- L’ancien président de l’UMP Jean-François Copé juge irréaliste et inconstitutionnelle l’interdiction du voile dans l’espace public.
- Face aux échéances politiques, il appelle les personnalités de droite à se ranger derrière un candidat unique d’ici la fin de l’année.
- Au sujet de la déprogrammation d’artistes mis en cause, l’élu réaffirme la primauté de la présomption d’innocence.
Une réserve affirmée sur l’interdiction du voile

Réagissant aux propositions du Rassemblement national visant à interdire le port du voile islamique dans l’ensemble de l’espace public, Jean-François Copé a formulé de vives réserves d’ordre juridique et politique. Selon le maire de Meaux, une telle décision arrive trop tardivement et aurait éventuellement dû être prise il y a vingt-cinq ou trente ans. L’ancien président de l’UMP estime désormais que la mesure portée par le Rassemblement national manque de réalisme et se heurte frontalement aux règles fondamentales fixées par la Constitution.

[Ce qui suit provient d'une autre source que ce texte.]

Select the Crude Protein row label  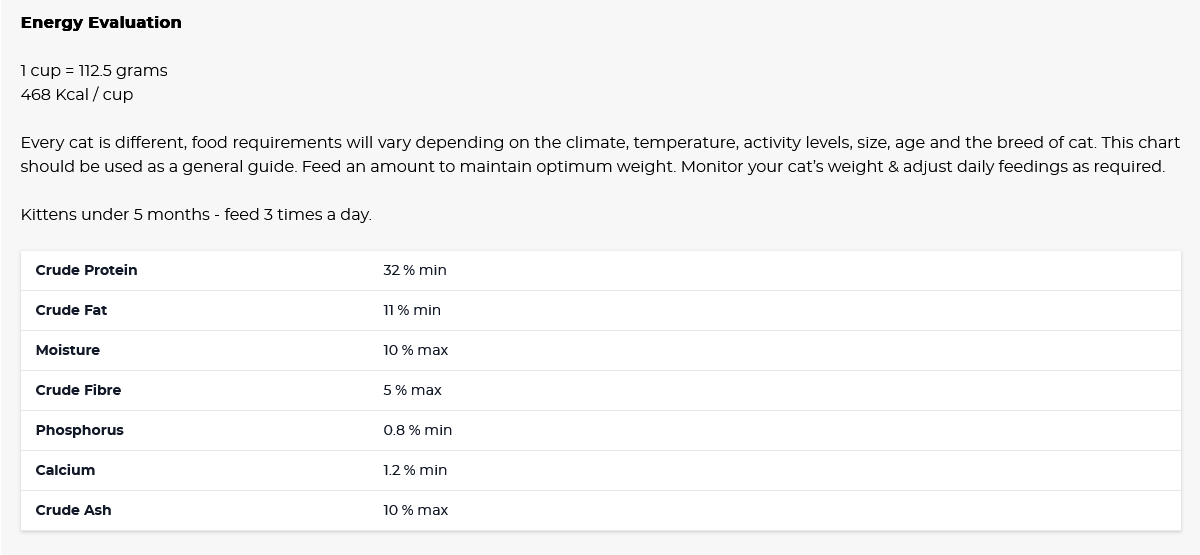[x=86, y=270]
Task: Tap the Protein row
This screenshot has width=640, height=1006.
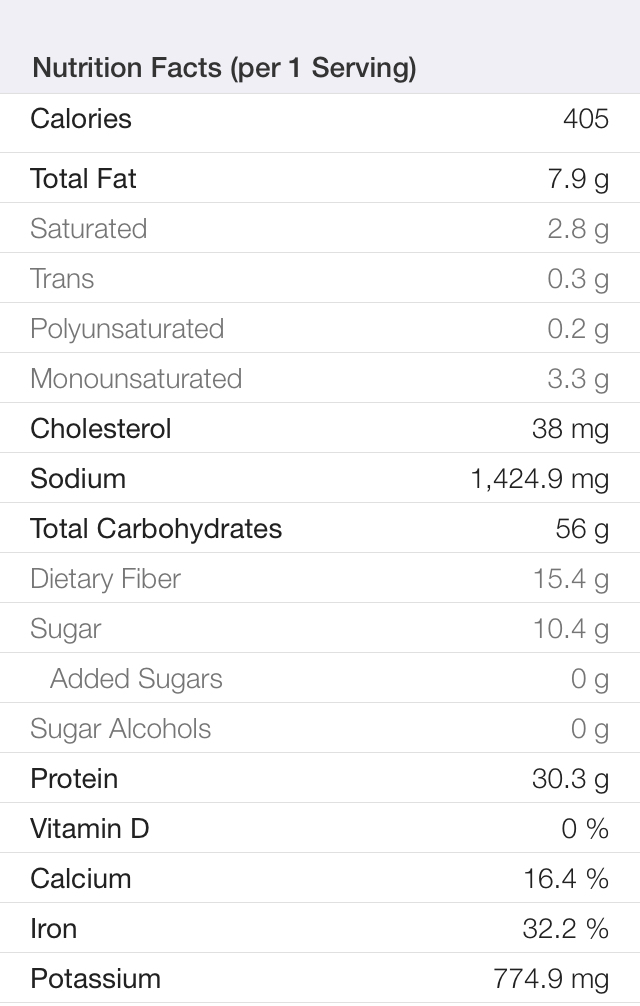Action: click(x=320, y=778)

L’exigence d’un rassemblement pour les échéances à venir
Abordant la situation de la droite parlementaire, l’ancien ministre s’est inquiété des divisions qui persistent au sein de sa famille politique. Interrogé sur les personnalités susceptibles d’incarner ce courant, notamment Édouard Philippe, Gabriel Attal et Bruno Retailleau, il considère le maire du Havre comme le mieux positionné à ce jour. Afin d’éviter une élimination dès le premier tour de la présidentielle, l’objectif prioritaire consiste à désigner un candidat unique d’ici la fin de l’année. Cette démarche vise également à anticiper les élections législatives pour offrir au pays une majorité absolue et éviter tout blocage institutionnel.
Le rappel des principes de la présomption d’innocence
L’actualité judiciaire a également été abordée à la suite de l’annulation de la tournée du chanteur Patrick Bruel, visé par une mise en examen pour viol et des accusations de violences sexuelles. Alors que plusieurs maires ont incité à la déprogrammation de l’artiste dans leurs collectivités, Jean-François Copé a affirmé qu’il n’aurait pas pris une telle initiative dans sa propre municipalité. Exerçant la profession d’avocat, l’élu remet en avant les règles de l’État de droit et rappelle que le principe fondamental de présomption d’innocence doit s’appliquer tant qu’aucune condamnation définitive n’a été prononcée par les magistrats.
À lire aussi Victoire de l’AfD en Saxe-Anhalt : les réactions contrastées de la droite nationale française
Un appel au rétablissement des clivages politiques
Au-delà des questions individuelles, Jean-François Copé tire un bilan critique des récentes années de gouvernance centrale, estimant qu’elles ont favorisé la progression des extrêmes. Pour sortir des difficultés politiques actuelles consécutives à la dissolution de l’Assemblée nationale, il préconise de clarifier l’offre politique auprès des électeurs. Selon lui, la droite doit restructurer son appareil politique afin de bâtir un projet clair capable de rassembler une majorité stable dans le pays.